* **Records shown**:
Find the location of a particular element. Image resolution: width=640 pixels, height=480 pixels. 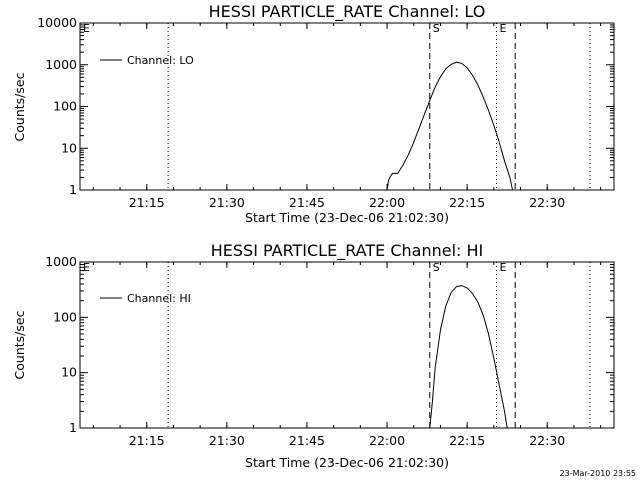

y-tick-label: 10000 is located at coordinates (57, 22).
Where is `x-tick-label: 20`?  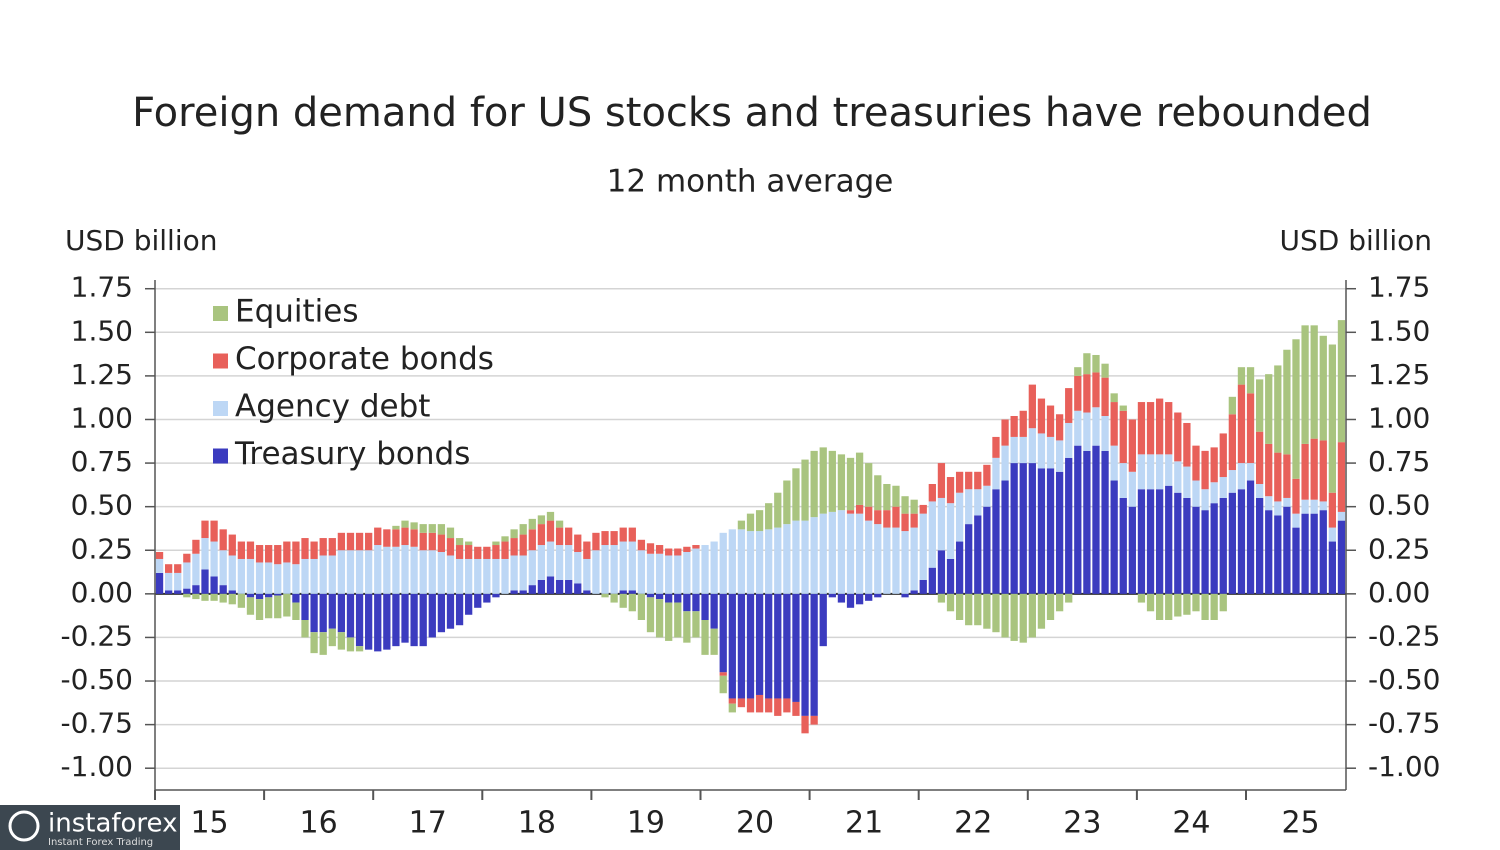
---
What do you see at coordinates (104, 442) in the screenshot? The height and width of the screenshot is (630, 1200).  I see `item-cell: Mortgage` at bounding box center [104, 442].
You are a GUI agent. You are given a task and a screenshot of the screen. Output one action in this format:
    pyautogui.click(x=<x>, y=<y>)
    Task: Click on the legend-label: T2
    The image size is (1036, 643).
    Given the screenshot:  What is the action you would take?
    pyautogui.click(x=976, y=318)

* **Task**:
Print the lines of data from the line containing "You are a GUI" through the one containing "pyautogui.click(x=976, y=318)", copying each line exactly.

* **Answer to this task**:
You are a GUI agent. You are given a task and a screenshot of the screen. Output one action in this format:
    pyautogui.click(x=<x>, y=<y>)
    Task: Click on the legend-label: T2
    The image size is (1036, 643).
    Given the screenshot:  What is the action you would take?
    pyautogui.click(x=976, y=318)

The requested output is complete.